The balance between sharing data for the common good and protecting data to safeguard individual liberty is nowhere more fraught, as a question, than in the field of health data.
Under the banner of data saving lives, hoisted above the fray of the Covid pandemic, the government is proposing a “new duty to share anonymous data safely and appropriately across the entire health system”.
This has prompted a House of Commons Science and Technology Committee inquiry into the sharing of personal health data for what is called “innovation” and into what are the “associated privacy concerns”.
The first oral testimony session was held last week (Wednesday 25 March), following the launch of the inquiry on 20 December 2021, “The right to privacy: Digital data”.
The first session took testimony from Andrew Morris, director, Health Data UK, Phil Booth, co-ordinator, medConfidential, Christopher Holmes, programme director for Health and Medical Sciences at the Alan Turing Institute, Melissa Lewis-Brown, head of research data strategy, Cancer Research UK, Aziz Sheikh, director of the Usher Institute and dean of data at Edinburgh University, and Chris Molloy, CEO, Medicines Discovery Catapult.

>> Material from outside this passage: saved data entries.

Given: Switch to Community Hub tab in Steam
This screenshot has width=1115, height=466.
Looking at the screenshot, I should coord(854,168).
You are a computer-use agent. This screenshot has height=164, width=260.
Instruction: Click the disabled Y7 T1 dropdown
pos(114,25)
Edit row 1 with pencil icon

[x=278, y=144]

The full transcript is here.
There is no gainsaying the difficulty of coming to a hard and fast view on the debates in this area. The simplest approach is to take a communitarian point of view or a libertarian one. Either accept that your health data feeds research, as it is shared, or interdict its being shared. If you take, as many of us do, a more provisional position (“I am happy to have my health data shared as long as it is not used for purposes of which I would not approve” – like being used as the data fuel for a commercial venture) you have to take the risk of being disappointed.
For the word “innovation” is not innocent. It is code (whether deliberate or not) for generating companies around the NHS. And there is no right answer about the moral acceptability of that. Your viewpoint will ultimately stem from your politics – communitarian or libertarian.

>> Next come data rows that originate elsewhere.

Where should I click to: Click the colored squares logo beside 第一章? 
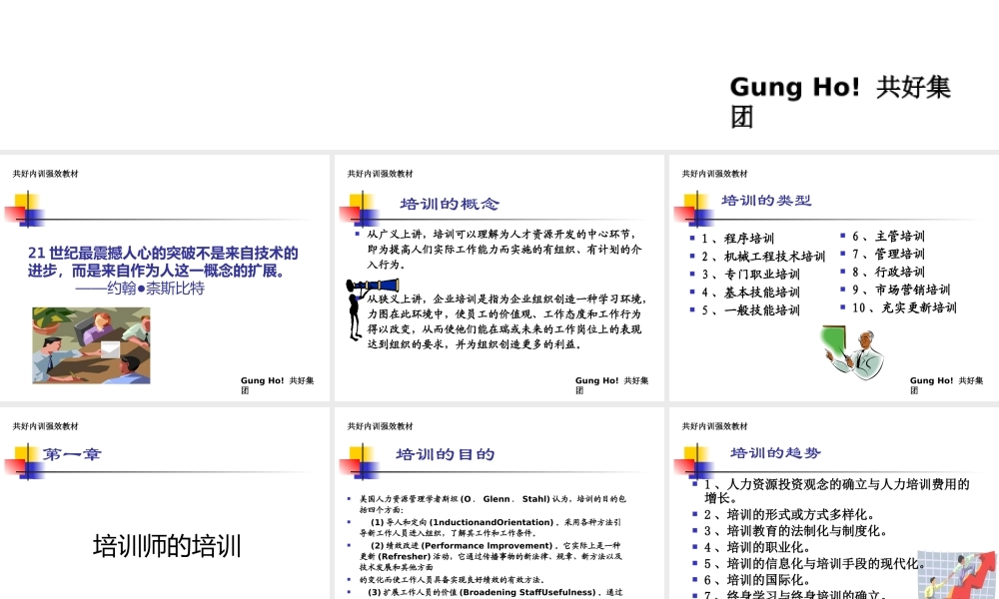point(25,461)
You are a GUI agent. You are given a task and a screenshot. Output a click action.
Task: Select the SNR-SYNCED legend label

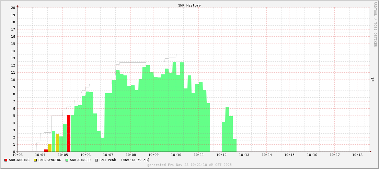80,160
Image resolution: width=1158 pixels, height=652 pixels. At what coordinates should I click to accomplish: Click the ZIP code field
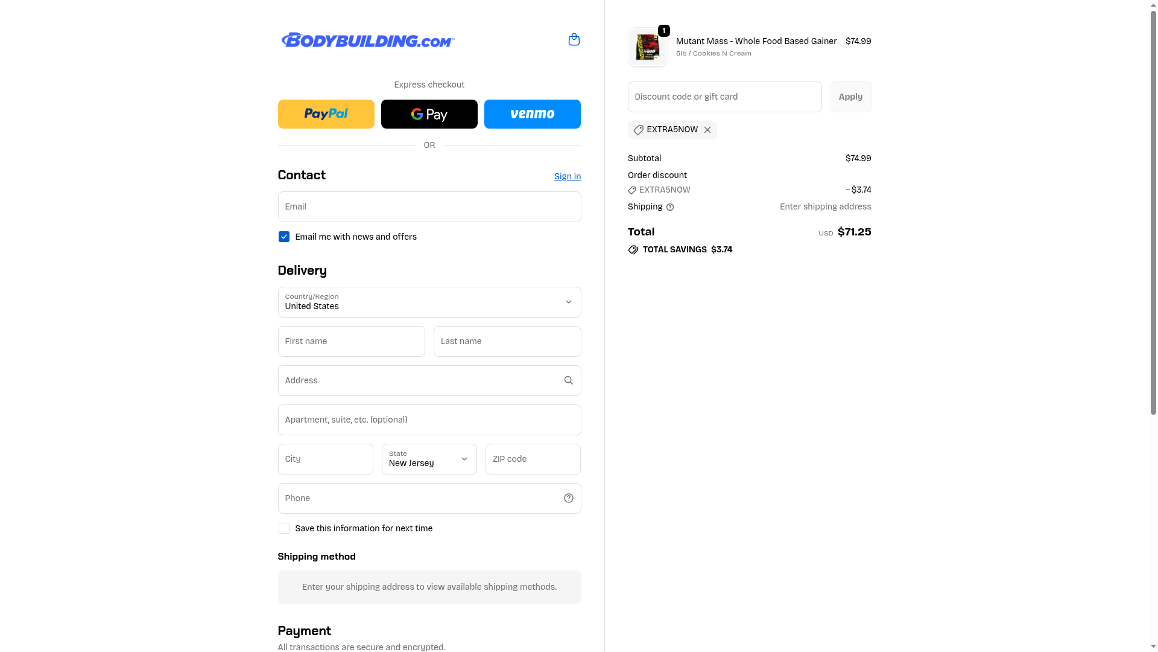[533, 459]
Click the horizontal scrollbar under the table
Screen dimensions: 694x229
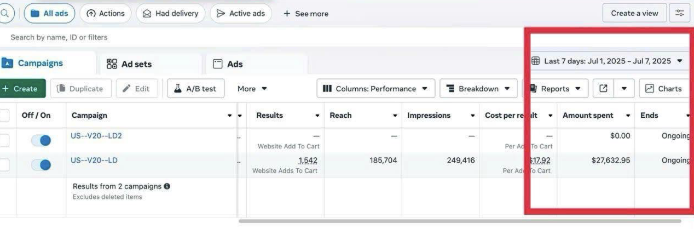[x=460, y=221]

Morris’ opening statement was crystal clear in its endorsement of innovation.
“When we think about health data it is not just about medical records and NHS data. If we are going to seize the opportunities of the fourth industrial revolution in a trustworthy way, it is about building the integrity of a trustworthy health data ecosystem that has the ability to link health data from medical records with omics data, which is biological data from genetics—proteomics—with pathology data, but also environmental and social administrative data, because it is often when one can link data in a trustworthy way across these domains that the most exciting discoveries and impact on human lives can be made. We prefer the term “health-relevant data”, which spans multiple domains”.
From the opposite point of view, Booth was equally lucid in his foregrounding of the unintended consequences of health data sharing, however carefully governed.

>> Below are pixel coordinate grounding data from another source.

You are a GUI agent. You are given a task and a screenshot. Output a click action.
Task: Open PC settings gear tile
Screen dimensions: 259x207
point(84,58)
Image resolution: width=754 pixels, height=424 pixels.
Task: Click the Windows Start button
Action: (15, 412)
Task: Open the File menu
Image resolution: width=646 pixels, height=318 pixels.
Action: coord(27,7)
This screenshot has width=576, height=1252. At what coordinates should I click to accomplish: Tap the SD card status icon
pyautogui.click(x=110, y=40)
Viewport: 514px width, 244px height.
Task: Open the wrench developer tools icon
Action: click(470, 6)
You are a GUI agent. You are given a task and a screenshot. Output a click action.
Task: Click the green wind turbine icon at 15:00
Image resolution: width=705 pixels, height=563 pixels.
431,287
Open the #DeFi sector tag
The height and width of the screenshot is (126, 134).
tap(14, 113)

“Things like the increasing use of whole genome sequencing start to create data that can clearly be to do with a person’s health but can be used in many other ways as well. It is not just about linking the social administrative data to the health data. What we are creating in the course of healthcare, diagnosis and possibly even research can be used for other purposes, such as determining paternity and ancestry.
“[T]he risks can be multiple and [are] different for different individuals, should their information be used, misused, or abused. There could be embarrassment; as I said, people don’t like to reveal certain things. There could be discrimination; there have been legal cases where someone’s medical status has become available to people in the workplace, and that has led to discrimination against them. It could also, unfortunately, lead to things like scams, and unlawful targeting of the vulnerable”.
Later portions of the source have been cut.